# Week 4: Python Libraries

This week, we learned how to do basic operations with the numpy library, visualize data with Matplotlib, and gather data from the web using urllib and BeautifulSoup. Now let's practice these concepts to get a little more familiar with them.

## Part 1 : numpy

Let's use numpy to perform a few simple matrix operations using a matrix we will create from an example data set. For this assignment, we'll be using a collection of data about Near-Earth asteroids and comets, via the NASA website. For brevity, we'll usually just call these NEOs (near-Earth objects).
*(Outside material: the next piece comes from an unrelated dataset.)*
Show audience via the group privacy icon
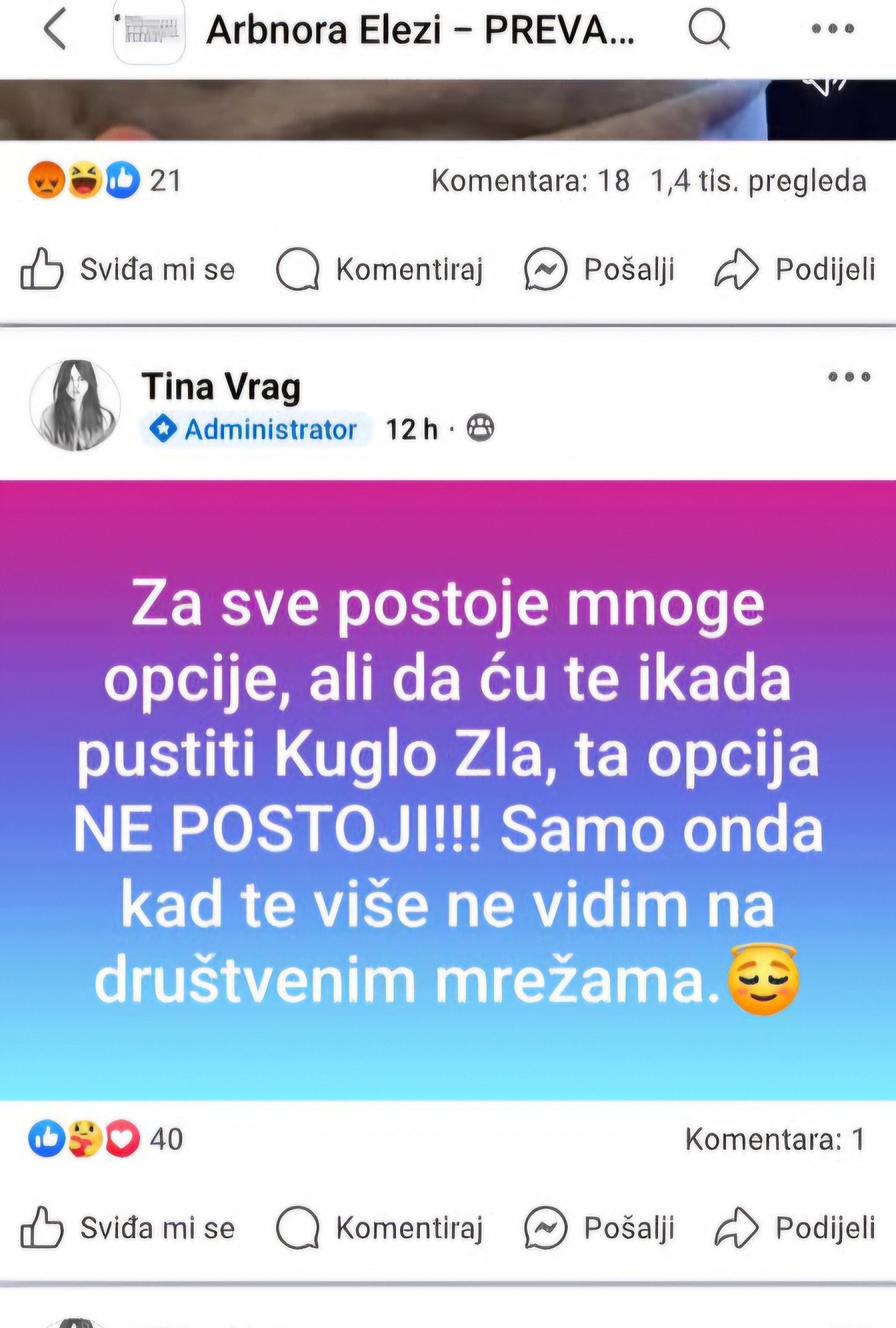This screenshot has width=896, height=1328. pyautogui.click(x=480, y=429)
First, load the data from the provided JSON. Review week 2 and 3 homework assignments and lessons if you need help loading a JSON file.

In [2]:
# Here, we import the necessary libraries
import numpy
import json

# Remember to change the file location if needed
# Replace "[ ENTER CODE HERE ]" (including the brackets) with your solutions whenever it appears
path = "./datasets/near-earth-objects.json"
f = open(path)

For this assignment, we'll load the JSON objects a little different than before. This time, we'll use the `for ___ in ___` syntax to add each line to the dataset. By doing it this way, if the length of the file changes but we still want to load the whole thing, we don't have to adjust how long the loop runs - it will just load data until there's no data to load. Recall that we have imported the `json` library!

In [None]:
dataset = []

for asteroid in f:
    [ ENTER CODE HERE ]

# Let's print the first data item to see what our data looks like
dataset[0]['q_au_2']

The names of the data fields have been shortened to save space. Knowing what the properties are isn't necessary to complete this assignment, but when working with real data it can be important to know what each one is for many reasons. For example, in this dataset if you saw an `i_deg` with value `7000`, but didn't know what that field represented, you may not notice that it's not likely that an NEO's orbit would have a 7000 degree offset from Earth's orbit, since these angles only go up to 180, and so there may be a mistake in the data. 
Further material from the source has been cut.